§ **Exercise objective**:
Please read the records below and return each line holding the string "agent".

[Collected data]
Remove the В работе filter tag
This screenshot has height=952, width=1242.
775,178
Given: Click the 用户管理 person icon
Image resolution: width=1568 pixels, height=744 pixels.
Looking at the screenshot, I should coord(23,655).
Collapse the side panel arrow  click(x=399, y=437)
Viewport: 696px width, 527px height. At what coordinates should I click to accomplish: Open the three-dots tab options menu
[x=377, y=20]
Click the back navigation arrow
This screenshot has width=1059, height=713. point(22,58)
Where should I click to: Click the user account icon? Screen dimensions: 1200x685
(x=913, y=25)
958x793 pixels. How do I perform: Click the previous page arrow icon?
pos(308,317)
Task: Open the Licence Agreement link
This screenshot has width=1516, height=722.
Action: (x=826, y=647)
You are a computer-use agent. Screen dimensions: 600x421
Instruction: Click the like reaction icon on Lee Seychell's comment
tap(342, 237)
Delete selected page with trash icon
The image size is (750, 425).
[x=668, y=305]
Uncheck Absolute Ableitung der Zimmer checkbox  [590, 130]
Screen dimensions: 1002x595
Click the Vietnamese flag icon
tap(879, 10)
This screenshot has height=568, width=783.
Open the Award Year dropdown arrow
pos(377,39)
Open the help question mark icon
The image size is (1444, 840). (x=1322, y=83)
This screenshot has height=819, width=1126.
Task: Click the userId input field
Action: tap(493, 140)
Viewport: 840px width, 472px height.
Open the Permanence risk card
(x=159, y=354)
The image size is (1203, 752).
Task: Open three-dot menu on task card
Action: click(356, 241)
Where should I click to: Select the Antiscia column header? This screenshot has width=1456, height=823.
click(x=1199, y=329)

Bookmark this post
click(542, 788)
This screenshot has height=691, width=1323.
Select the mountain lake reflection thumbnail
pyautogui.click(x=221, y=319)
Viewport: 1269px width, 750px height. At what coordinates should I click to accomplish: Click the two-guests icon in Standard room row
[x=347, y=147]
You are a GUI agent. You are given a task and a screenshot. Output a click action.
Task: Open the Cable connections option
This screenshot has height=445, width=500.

§ **Finished exercise**:
You are a computer-use agent. Screen dimensions: 600x421
You are a GUI agent. You are given a task and a screenshot. Output a click action.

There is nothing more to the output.